On Monday San Diego Mayor Kevin Faulconer and County Supervisor Nathan Fletcher announced that there will be staffing increases for the city’s Resource Access Program, also known as RAP, an initiative that provides outreach and resources to residents who are frequent 9-1-1 callers while reducing unnecessary emergency room visits.
RAP teams use real-time data to identify residents who frequently use the 9-1-1 emergency system for non-medical emergencies. Then it connects them to appropriate services, including those for mental health, homelessness and substance abuse.
RAP was essentially disbanded in 2017 when the city removed its response teams and reduced staff to one position.
The newly constituted RAP teams began working in May and consist of two American Medical Response paramedics, two fire department staff, and two clinicians from the county’s Psychiatric Emergency Response Teams, or PERT. In its previous iteration RAP did not include PERT clinicians.
“This program is exactly the right kind of positive outreach that cities across the country should be doing,” said Faulconer. “We are identifying those individuals who need specialized care and connecting them with the help they need so they don’t have to call 9-1-1. It is a shining example of how the city and the county can work together to find solutions to our region’s mental health crisis.”
RAP was once a highly regarded program for reducing the strain of unnecessary 9-1-1 calls place on the city’s emergency system. RAP clients represented less than 1% of the city’s total population, yet they generated nearly 20% of 9-1-1 calls in San Diego, city officials said.

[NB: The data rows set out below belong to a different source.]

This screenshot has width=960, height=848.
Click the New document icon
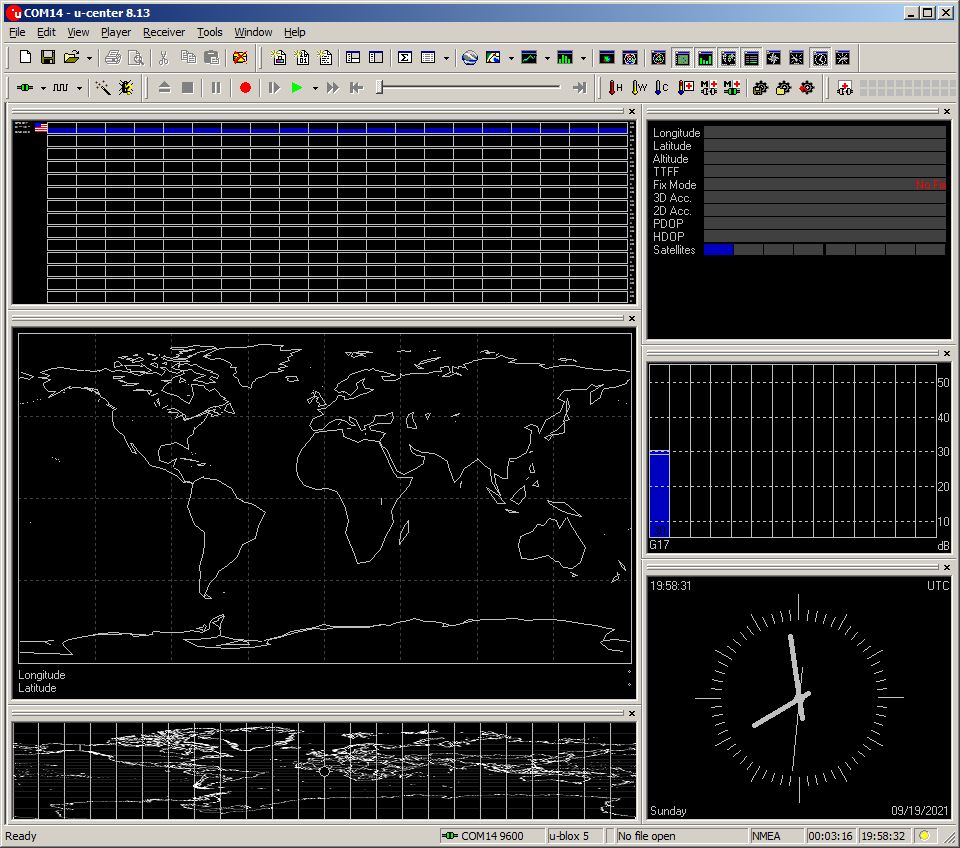(x=26, y=58)
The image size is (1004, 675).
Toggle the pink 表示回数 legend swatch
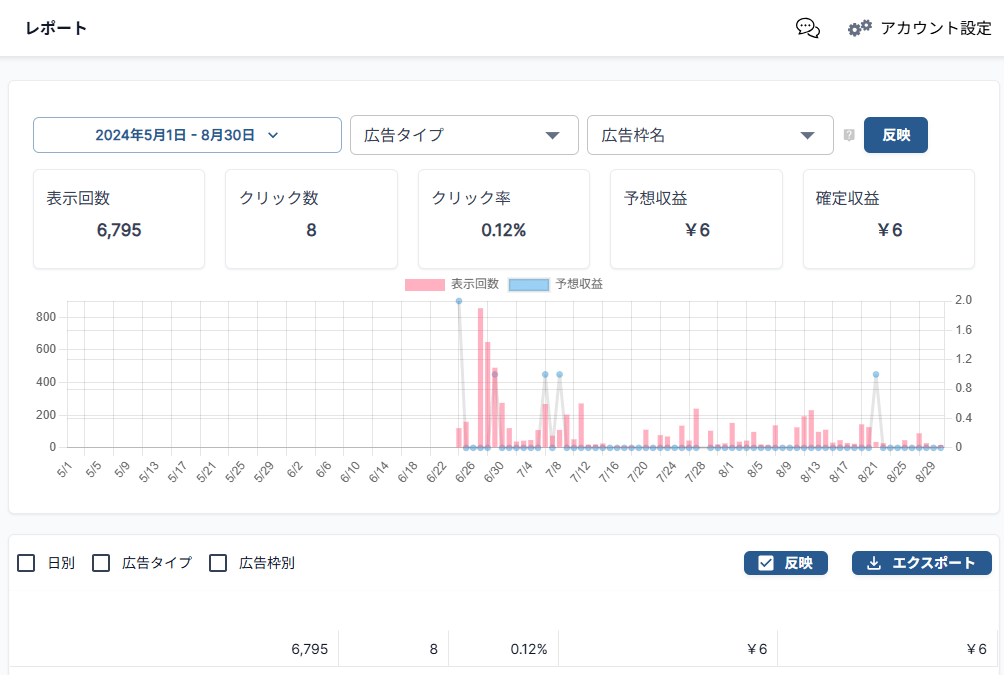(x=424, y=284)
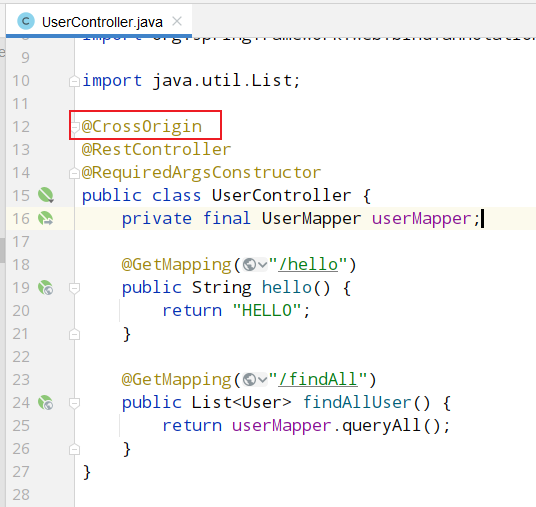Collapse the imports fold marker on line 10
Screen dimensions: 536x507
[x=74, y=81]
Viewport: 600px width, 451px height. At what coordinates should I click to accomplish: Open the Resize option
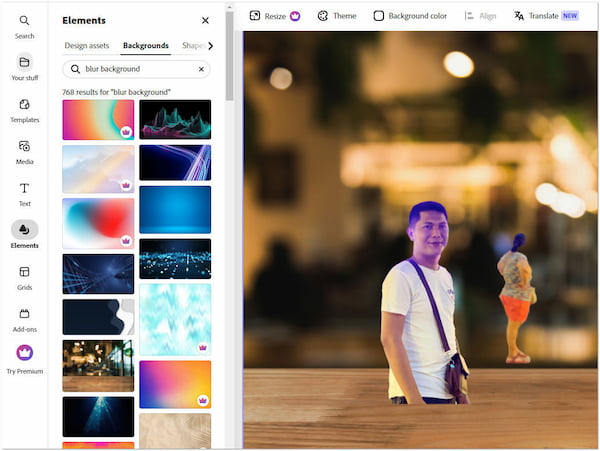coord(275,16)
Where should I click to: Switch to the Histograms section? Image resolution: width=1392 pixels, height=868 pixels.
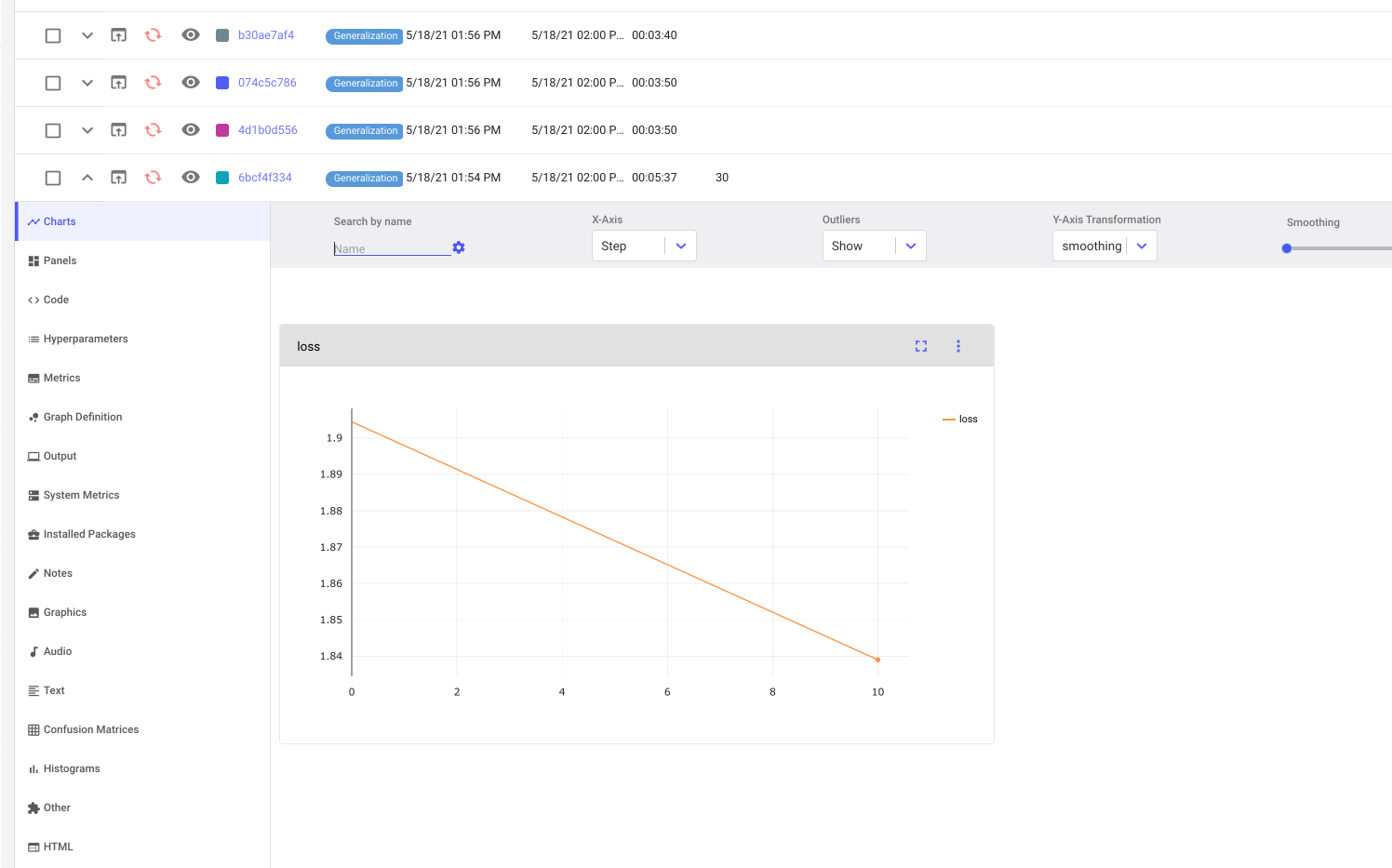(72, 768)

Formally established in 2010 as a pilot program, RAP tried to help people who called 9-1-1 multiple times each month for non-emergencies. More than 70% of frequent users were homeless, according to a San Diego County Grand Jury report on the program in 2018, and their calls often were connected to “hunger, loneliness, and the harsh circumstances of living on the streets.”
State law requires agencies to dispatch emergency medical services to each call. The RAP team would try to engage the callers so they wouldn’t have to go to emergency rooms.
The program received a portion from a series of grants over its first four years, and it contributed to a reduction in 9-1-1 calls and emergency room visits. For example, in 2016 RAP intervention and assistance resulted in 325 fewer emergency room transports and more than $543,000 in savings, according to the grand jury.
Despite such savings, RAP ultimately struggled to find long-term financial support after its pilot period ended in 2016. City Council did not include funding for it in the 2017-18 budget beyond maintaining one staff position.
American Medical Response decided not to supply paramedics to work on RAP teams. At the time, American Medical Response was struggling to meet performance standards and said it needed to devote more of its paramedics to overcome staffing shortages for emergency medical calls serving the general population.
Today paramedic staffing levels are back on track and the company said it is excited resume its involvement with RAP, said Madeleine Baudoin, an American Medical Response spokeswoman.
The county’s commitment to provide two PERT clinicians to the RAP teams reflects increased collaboration between the city and county, officials said.
“So often when you confront problems it’s like one entity or one group tells the other, ‘There’s a leak in your side of the boat’,” Fletcher said. “The reality is we’re all in this boat together, and we all have to work together to try and address the very significant issues that our region faces.”
Dr. Mark Marvin, director of the Psychiatric Emergency Response Team, said he hopes this is a first step in expanding PERT’s involvement in the program countywide.